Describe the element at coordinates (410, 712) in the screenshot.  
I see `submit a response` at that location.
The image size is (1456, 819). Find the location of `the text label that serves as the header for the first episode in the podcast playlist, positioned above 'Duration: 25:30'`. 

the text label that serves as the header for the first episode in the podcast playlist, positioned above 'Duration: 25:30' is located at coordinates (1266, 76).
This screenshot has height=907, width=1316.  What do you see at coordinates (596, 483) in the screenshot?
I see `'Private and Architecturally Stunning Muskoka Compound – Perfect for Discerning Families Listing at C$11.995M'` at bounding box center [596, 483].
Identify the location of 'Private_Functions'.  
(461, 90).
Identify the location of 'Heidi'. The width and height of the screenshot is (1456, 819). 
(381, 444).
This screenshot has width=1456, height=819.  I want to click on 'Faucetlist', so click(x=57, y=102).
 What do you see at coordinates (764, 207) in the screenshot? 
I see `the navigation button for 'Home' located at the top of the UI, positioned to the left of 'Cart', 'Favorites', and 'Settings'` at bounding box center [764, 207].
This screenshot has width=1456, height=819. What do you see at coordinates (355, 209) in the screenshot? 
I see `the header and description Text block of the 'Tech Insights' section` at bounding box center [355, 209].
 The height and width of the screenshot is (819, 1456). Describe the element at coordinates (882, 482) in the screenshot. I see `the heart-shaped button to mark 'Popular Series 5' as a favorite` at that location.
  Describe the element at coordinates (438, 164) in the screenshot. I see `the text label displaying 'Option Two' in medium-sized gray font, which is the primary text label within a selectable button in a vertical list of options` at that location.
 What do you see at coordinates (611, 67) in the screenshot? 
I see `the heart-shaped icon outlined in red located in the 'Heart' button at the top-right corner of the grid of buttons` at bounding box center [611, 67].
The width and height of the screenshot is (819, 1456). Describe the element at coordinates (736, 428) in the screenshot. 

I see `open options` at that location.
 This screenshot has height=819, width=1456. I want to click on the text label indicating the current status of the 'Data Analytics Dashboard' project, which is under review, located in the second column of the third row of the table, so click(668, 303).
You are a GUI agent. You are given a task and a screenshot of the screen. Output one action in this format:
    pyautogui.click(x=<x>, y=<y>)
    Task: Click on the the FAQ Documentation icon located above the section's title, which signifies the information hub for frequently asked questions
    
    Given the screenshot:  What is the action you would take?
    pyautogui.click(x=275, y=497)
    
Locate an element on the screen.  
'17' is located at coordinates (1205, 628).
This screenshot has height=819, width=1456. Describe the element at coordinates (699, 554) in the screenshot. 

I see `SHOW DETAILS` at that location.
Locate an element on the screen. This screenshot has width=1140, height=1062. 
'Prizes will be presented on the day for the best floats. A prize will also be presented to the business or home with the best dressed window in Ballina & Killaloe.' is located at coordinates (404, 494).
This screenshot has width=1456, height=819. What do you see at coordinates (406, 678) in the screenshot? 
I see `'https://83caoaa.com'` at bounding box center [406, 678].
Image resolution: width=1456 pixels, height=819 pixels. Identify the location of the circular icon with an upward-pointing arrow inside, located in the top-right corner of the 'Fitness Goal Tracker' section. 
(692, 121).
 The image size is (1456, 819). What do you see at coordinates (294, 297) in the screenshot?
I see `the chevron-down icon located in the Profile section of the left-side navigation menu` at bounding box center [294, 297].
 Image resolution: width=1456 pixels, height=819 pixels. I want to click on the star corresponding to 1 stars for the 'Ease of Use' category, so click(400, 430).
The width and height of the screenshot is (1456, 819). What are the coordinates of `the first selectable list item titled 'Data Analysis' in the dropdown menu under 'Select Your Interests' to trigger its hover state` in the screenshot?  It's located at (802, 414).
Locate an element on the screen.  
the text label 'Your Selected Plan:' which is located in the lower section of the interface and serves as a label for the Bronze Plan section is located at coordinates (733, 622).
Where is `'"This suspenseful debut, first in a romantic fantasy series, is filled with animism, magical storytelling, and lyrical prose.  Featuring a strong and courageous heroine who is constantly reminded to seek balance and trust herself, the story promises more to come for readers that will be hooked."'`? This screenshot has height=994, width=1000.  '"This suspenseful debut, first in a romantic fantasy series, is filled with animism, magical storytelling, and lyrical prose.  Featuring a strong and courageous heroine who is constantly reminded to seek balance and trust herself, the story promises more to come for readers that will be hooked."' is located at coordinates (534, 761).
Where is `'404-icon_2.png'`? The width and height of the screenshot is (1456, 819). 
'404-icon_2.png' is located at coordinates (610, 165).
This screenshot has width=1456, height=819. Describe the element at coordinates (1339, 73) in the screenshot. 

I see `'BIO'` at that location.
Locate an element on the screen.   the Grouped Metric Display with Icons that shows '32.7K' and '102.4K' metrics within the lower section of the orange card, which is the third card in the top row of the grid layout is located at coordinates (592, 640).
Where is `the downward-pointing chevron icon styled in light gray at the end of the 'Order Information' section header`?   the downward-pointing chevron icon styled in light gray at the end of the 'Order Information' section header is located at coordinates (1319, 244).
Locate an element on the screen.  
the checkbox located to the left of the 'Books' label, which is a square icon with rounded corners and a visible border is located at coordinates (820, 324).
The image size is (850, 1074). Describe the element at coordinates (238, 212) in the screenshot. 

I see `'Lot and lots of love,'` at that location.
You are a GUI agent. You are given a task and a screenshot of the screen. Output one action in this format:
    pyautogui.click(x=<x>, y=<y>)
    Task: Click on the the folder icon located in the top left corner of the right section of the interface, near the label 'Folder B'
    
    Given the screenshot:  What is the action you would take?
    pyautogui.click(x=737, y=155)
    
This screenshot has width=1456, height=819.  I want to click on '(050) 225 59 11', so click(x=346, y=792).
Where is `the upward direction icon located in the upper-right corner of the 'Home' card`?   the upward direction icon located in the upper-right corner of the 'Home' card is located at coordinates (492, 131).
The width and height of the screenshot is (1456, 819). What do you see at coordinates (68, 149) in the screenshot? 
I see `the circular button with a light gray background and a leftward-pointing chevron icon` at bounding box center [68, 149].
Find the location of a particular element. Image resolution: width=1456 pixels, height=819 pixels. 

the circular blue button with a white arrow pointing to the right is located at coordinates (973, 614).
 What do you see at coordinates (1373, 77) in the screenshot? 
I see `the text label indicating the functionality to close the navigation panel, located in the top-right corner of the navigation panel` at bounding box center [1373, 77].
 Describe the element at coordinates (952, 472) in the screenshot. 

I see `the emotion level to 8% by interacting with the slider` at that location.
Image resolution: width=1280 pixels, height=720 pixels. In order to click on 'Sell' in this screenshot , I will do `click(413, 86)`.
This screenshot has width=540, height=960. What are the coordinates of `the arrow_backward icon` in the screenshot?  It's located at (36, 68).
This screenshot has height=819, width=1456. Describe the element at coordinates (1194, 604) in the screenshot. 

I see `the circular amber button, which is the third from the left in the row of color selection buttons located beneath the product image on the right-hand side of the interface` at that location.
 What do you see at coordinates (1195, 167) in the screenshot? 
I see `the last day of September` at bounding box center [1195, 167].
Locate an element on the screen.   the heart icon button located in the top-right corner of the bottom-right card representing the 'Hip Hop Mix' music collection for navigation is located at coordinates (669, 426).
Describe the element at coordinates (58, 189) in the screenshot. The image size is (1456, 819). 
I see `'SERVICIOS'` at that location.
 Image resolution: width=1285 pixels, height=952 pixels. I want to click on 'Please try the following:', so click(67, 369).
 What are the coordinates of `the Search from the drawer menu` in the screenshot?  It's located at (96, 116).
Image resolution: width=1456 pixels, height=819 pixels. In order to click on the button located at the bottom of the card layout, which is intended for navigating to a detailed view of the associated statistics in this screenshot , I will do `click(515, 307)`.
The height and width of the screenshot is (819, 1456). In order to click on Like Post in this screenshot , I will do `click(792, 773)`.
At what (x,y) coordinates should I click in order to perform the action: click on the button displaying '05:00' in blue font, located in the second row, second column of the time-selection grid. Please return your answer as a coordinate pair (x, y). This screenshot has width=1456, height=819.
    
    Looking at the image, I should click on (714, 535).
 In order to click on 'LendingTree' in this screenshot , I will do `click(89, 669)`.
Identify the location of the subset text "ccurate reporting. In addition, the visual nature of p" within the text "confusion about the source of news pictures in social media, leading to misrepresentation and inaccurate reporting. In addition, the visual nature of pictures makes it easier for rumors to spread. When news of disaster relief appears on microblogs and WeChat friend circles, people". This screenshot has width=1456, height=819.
....................
Brief: Transcribe the entries exactly as they appear, from the line with "At what (x,y)" to the line with "In order to click on 'LendingTree'".

The result:
At what (x,y) coordinates should I click in order to perform the action: click on the button displaying '05:00' in blue font, located in the second row, second column of the time-selection grid. Please return your answer as a coordinate pair (x, y). This screenshot has width=1456, height=819.
    
    Looking at the image, I should click on (714, 535).
 In order to click on 'LendingTree' in this screenshot , I will do `click(89, 669)`.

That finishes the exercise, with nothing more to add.